History – Iraq War February 28, 2003

Pentagon officials testify before Congress on Iraq War estimates:

1. General Shinseki gave his estimate in response to a question at a Senate Armed Services Committee hearing on Tuesday: “I would say that what’s been mobilized to this point — something on the order of several hundred thousand soldiers — are probably, you know, a figure that would be required.”

2. “The idea that it would take several hundred thousand U.S. forces I think is far off the mark,” Mr. Rumsfeld said.

3. In his testimony, Mr. Wolfowitz ticked off several reasons why he believed a much smaller coalition peacekeeping force than General Shinseki envisioned would be sufficient to police and rebuild postwar Iraq. He said there was no history of ethnic strife in Iraq, as there was in Bosnia or Kosovo.

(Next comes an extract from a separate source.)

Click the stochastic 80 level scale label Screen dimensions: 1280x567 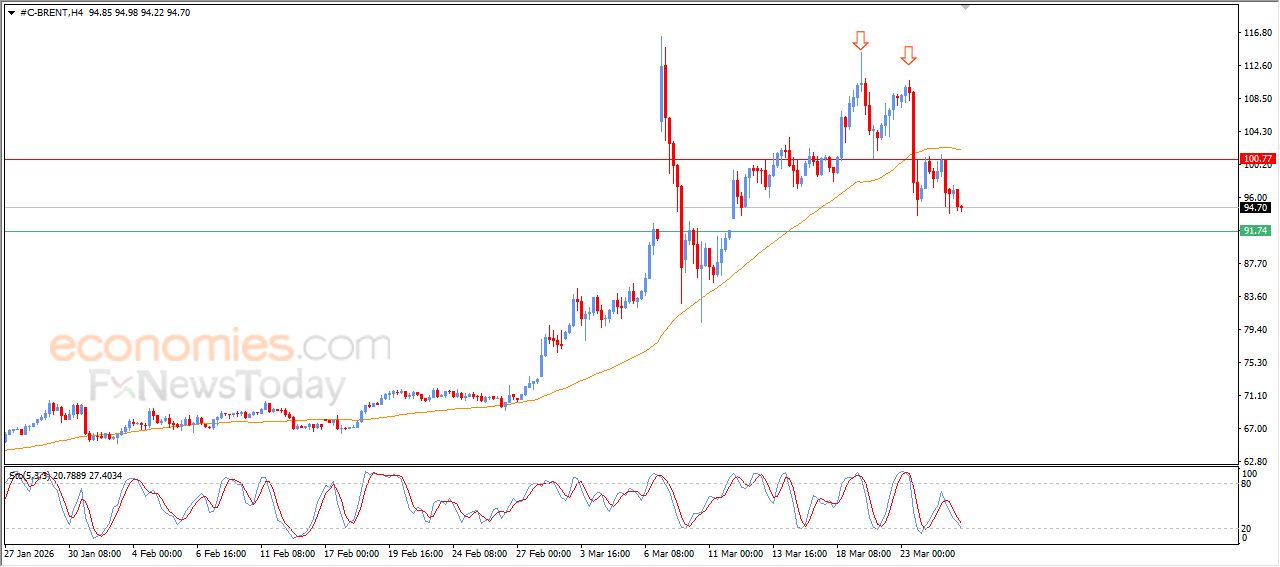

4. A spokesman for General Shinseki, Col. Joe Curtin, said today that the general stood by his estimate. “He was asked a question and he responded with his best military judgment,” Colonel Curtin said. General Shinseki is a former commander of the peacekeeping operation in Bosnia.

5. Mr. Wolfowitz spent much of the hearing knocking down published estimates of the costs of war and rebuilding, saying the upper range of $95 billion was too high, and that the estimates were almost meaningless because of the variables. Moreover, he said such estimates, and speculation that postwar reconstruction costs could climb even higher, ignored the fact that Iraq is a wealthy country, with annual oil exports worth $15 billion to $20 billion. “To assume we’re going to pay for it all is just wrong,” he said.

6. At the Pentagon, Mr. Rumsfeld said the factors influencing cost estimates made even ranges imperfect. Asked whether he would release such ranges to permit a useful public debate on the subject, Mr. Rumsfeld said, “I’ve already decided that. It’s not useful.”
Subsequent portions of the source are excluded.